■ **Material**
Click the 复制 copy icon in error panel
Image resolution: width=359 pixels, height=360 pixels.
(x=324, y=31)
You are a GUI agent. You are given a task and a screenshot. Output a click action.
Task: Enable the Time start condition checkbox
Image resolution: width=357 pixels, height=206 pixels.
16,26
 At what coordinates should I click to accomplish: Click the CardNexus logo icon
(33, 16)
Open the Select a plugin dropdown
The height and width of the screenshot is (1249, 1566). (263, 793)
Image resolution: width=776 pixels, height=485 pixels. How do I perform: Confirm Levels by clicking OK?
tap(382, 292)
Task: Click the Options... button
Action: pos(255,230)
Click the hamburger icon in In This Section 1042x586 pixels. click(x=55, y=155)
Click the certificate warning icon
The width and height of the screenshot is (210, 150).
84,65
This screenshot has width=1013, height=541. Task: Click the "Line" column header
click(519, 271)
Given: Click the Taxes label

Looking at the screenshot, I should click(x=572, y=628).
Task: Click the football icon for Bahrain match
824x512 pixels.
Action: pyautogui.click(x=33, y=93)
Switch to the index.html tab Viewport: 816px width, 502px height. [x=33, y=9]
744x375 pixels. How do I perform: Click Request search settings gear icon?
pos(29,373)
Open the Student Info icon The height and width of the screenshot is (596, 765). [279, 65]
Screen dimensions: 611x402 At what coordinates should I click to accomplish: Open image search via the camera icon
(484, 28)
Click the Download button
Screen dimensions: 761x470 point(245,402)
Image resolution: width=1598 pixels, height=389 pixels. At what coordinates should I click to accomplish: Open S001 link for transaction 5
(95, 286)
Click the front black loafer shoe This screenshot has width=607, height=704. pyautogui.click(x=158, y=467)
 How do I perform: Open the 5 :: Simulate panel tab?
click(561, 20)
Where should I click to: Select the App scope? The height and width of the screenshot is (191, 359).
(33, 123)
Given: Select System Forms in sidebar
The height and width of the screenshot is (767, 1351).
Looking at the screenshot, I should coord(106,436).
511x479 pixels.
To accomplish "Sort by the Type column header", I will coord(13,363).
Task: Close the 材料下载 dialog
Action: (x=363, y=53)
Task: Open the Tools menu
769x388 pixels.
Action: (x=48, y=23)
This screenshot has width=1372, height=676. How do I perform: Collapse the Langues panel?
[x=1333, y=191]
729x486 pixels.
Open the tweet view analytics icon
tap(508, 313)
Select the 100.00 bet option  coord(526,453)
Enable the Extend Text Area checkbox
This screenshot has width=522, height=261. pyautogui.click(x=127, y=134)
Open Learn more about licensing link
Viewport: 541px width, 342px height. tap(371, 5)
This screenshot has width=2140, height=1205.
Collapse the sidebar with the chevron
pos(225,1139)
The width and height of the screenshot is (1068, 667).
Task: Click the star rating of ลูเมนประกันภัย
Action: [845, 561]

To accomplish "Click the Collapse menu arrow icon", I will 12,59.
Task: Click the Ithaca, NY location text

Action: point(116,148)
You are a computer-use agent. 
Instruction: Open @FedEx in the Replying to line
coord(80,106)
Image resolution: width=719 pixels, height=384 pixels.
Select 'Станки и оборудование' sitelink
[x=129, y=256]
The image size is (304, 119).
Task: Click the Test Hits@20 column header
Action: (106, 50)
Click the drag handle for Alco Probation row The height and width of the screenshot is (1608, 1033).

■ **Brief**
Repeat all the items above, swapping "checkbox" for "tick box" everywhere it appears and leaving everything else as it is.

■ **Answer to the exercise**
Click the 复制 copy icon in error panel
Image resolution: width=359 pixels, height=360 pixels.
(x=324, y=31)
You are a GUI agent. You are given a task and a screenshot. Output a click action.
Task: Enable the Time start condition tick box
Image resolution: width=357 pixels, height=206 pixels.
16,26
 At what coordinates should I click to accomplish: Click the CardNexus logo icon
(33, 16)
Open the Select a plugin dropdown
The height and width of the screenshot is (1249, 1566). (263, 793)
Image resolution: width=776 pixels, height=485 pixels. How do I perform: Confirm Levels by clicking OK?
tap(382, 292)
Task: Click the Options... button
Action: pos(255,230)
Click the hamburger icon in In This Section 1042x586 pixels. click(x=55, y=155)
Click the certificate warning icon
The width and height of the screenshot is (210, 150).
84,65
This screenshot has width=1013, height=541. Task: Click the "Line" column header
click(519, 271)
Given: Click the Taxes label

Looking at the screenshot, I should click(x=572, y=628).
Task: Click the football icon for Bahrain match
824x512 pixels.
Action: pyautogui.click(x=33, y=93)
Switch to the index.html tab Viewport: 816px width, 502px height. [x=33, y=9]
744x375 pixels. How do I perform: Click Request search settings gear icon?
pos(29,373)
Open the Student Info icon The height and width of the screenshot is (596, 765). [279, 65]
Screen dimensions: 611x402 At what coordinates should I click to accomplish: Open image search via the camera icon
(484, 28)
Click the Download button
Screen dimensions: 761x470 point(245,402)
Image resolution: width=1598 pixels, height=389 pixels. At what coordinates should I click to accomplish: Open S001 link for transaction 5
(95, 286)
Click the front black loafer shoe This screenshot has width=607, height=704. pyautogui.click(x=158, y=467)
 How do I perform: Open the 5 :: Simulate panel tab?
click(561, 20)
Where should I click to: Select the App scope? The height and width of the screenshot is (191, 359).
(33, 123)
Given: Select System Forms in sidebar
The height and width of the screenshot is (767, 1351).
Looking at the screenshot, I should coord(106,436).
511x479 pixels.
To accomplish "Sort by the Type column header", I will coord(13,363).
Task: Close the 材料下载 dialog
Action: (x=363, y=53)
Task: Open the Tools menu
769x388 pixels.
Action: (x=48, y=23)
This screenshot has width=1372, height=676. How do I perform: Collapse the Langues panel?
[x=1333, y=191]
729x486 pixels.
Open the tweet view analytics icon
tap(508, 313)
Select the 100.00 bet option  coord(526,453)
Enable the Extend Text Area tick box
This screenshot has width=522, height=261. pyautogui.click(x=127, y=134)
Open Learn more about licensing link
Viewport: 541px width, 342px height. tap(371, 5)
This screenshot has width=2140, height=1205.
Collapse the sidebar with the chevron
pos(225,1139)
The width and height of the screenshot is (1068, 667).
Task: Click the star rating of ลูเมนประกันภัย
Action: [845, 561]

To accomplish "Click the Collapse menu arrow icon", I will 12,59.
Task: Click the Ithaca, NY location text

Action: point(116,148)
You are a computer-use agent. 
Instruction: Open @FedEx in the Replying to line
coord(80,106)
Image resolution: width=719 pixels, height=384 pixels.
Select 'Станки и оборудование' sitelink
[x=129, y=256]
The image size is (304, 119).
Task: Click the Test Hits@20 column header
Action: (106, 50)
Click the drag handle for Alco Probation row The height and width of the screenshot is (1608, 1033).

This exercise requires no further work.